Adolescence has been described as a phase of life beginning in biology and ending in society (Petersen, 1988). Indeed, adolescence may be defined as the period within the life span when most of a person's biological, cognitive, psychological, and social characteristics are changing from what is typically considered child-like to what is considered adult-like (Lerner & Spanier, 1980). For the adolescent, this period is a dramatic challenge, one requiring adjustment to changes in the self, in the family, and in the peer group. In contemporary society, adolescents experience institutional changes as well. Among young adolescents, there is a change in school setting, typically involving a transition from elementary school to either junior high school or middle school; and in late adolescence there is a transition from high school to the worlds of work, university, or childrearing.
Understandably, then, for both adolescents and their parents, adolescence is a time of excitement and of anxiety; of happiness and of troubles; of discovery and of bewilderment; and of breaks with the past and yet of links with the future. Adolescence can be, then, a confusing time--for the adolescent experiencing this phase of life; for the parents who are nurturing the adolescent during his or her progression through this period; for other adults charged with enhancing the development of youth during this period of life, and--with disturbing, historically unprecedented frequency--for adolescents who themselves find themselves in the role of parents.
On the Nature of Parenting
Parenting is both a biological and a social process (Lerner, Castellino, Terry, Villarruel &McKinney, 1995; Tobach & Schneirla, 1968).
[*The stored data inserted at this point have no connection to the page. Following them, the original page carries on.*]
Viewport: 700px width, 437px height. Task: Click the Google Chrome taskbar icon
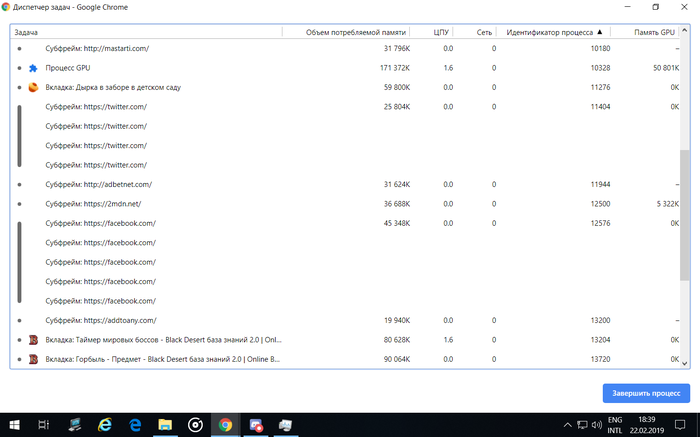pyautogui.click(x=226, y=424)
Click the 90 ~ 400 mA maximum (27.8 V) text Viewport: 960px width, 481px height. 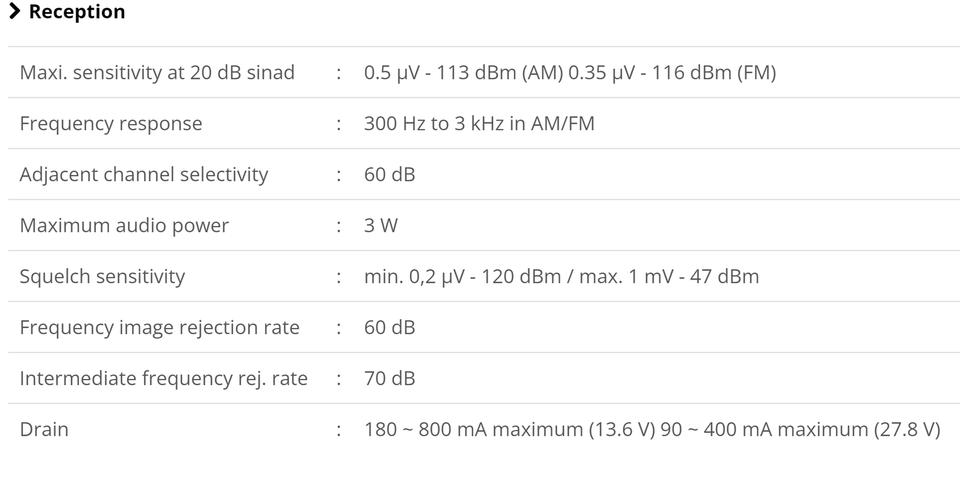coord(801,430)
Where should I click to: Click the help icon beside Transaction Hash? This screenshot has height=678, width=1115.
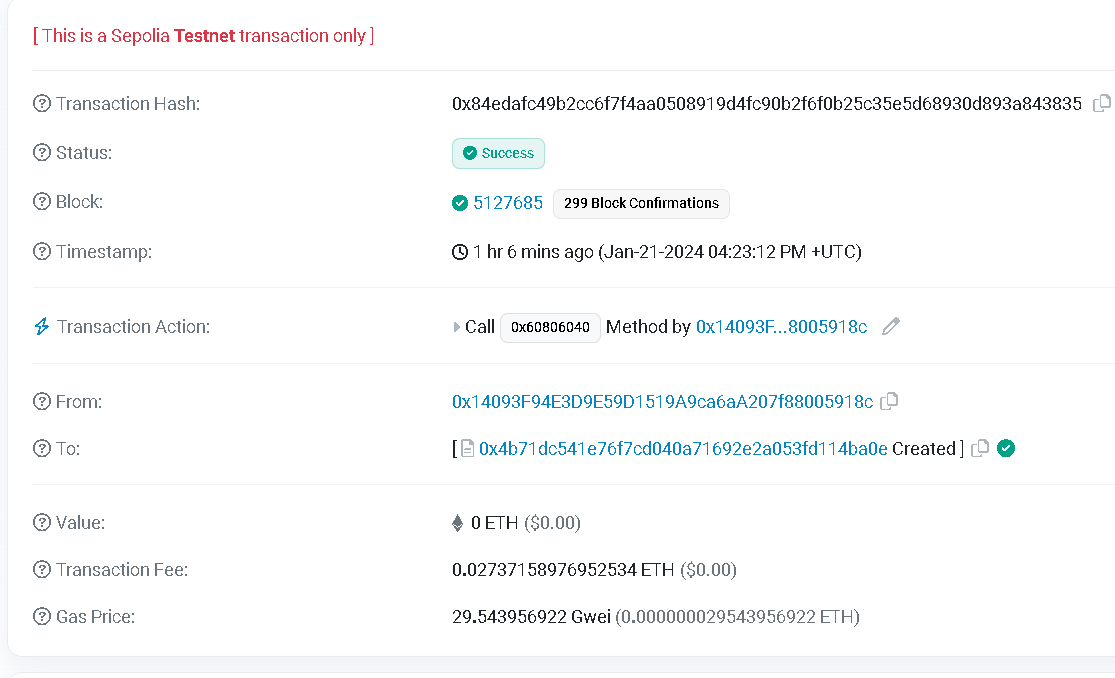point(40,103)
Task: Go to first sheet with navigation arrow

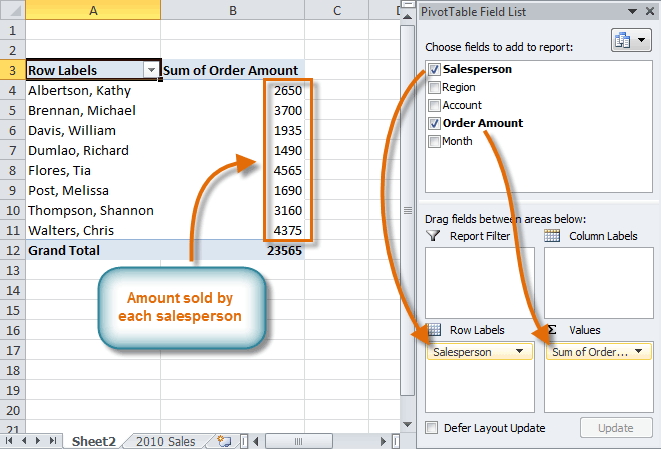Action: coord(10,440)
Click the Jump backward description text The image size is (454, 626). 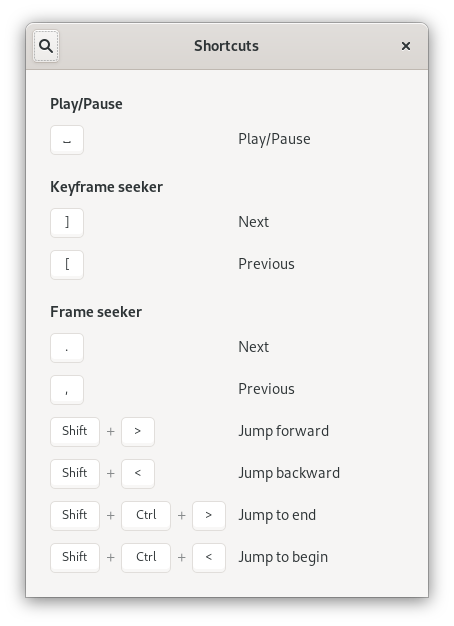tap(289, 473)
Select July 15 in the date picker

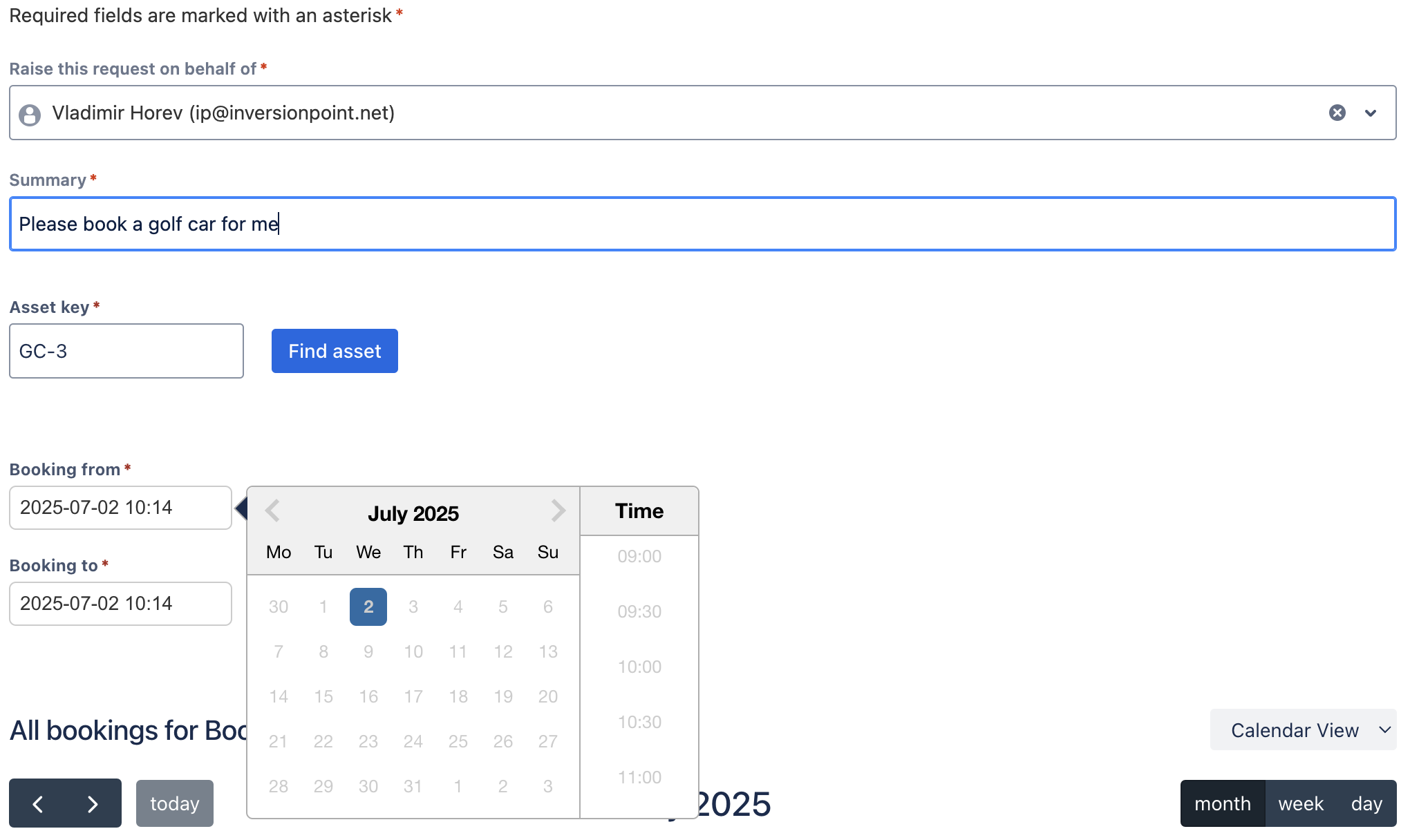[323, 696]
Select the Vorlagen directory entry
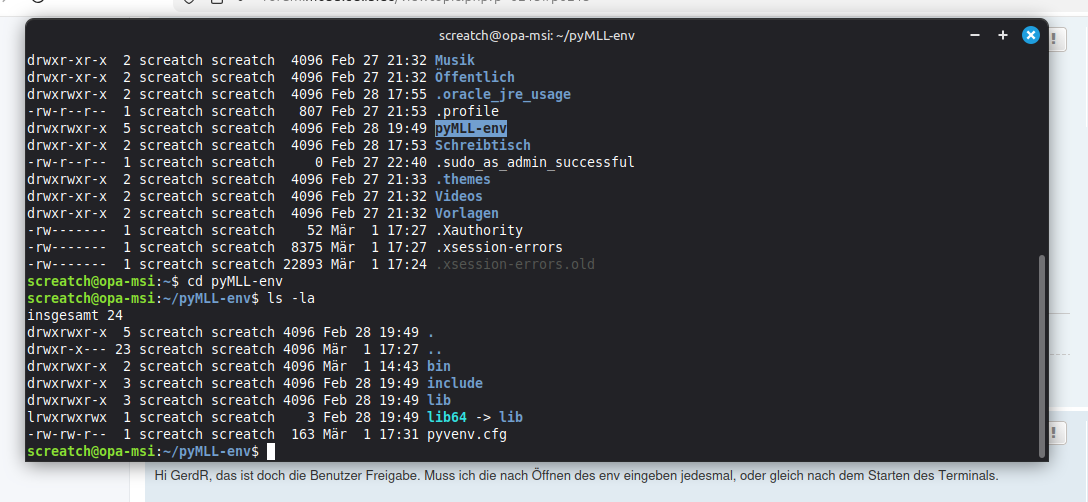The height and width of the screenshot is (502, 1088). (466, 213)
Parenting is the term summarizing the set of behaviors involved across life in the relations among organisms who are usually conspecifics, and typically members of different generations or, at the least, of different birth cohorts. Parenting interactions provide resources across the generational groups and function in regard to domains of survival, reproduction, nurturance, and socialization.
Thus, parenting is a complex process, involving much more than a mother or father providing food, safety, and succor to an infant or child. Parenting involves bidirectional relationships between members of two (or more) generations; can extend through all or major parts of the respective life spans of these groups; may engage all institutions within a culture (including educational, economic, political, and social ones); and is embedded in the history of a people--as that history occurs within the natural and designed settings within which the group lives (Ford & Lerner, 1992). Given, then, the temporal variation that constitutes history, the variation of culture and of its institutions that exist in different physical and designed ecological niches, and the variation, within and across generations, in strategies for and behaviours designed to fit with these niches, we may note that diversity is a key substantive feature of parenting behavior. Focus on this variation, rather than on central tendencies, is necessary in order to understand parenting adequately. In addition, there are multiple levels of organization that change in and through integrated, mutually interdependent or "fused" relationships; these relationships occur over both ontogenetic and historical time (Lerner & Lerner, 1987; Tobach & Greenberg, 1984). As such, context, as well as diversity, is an important feature of parenting.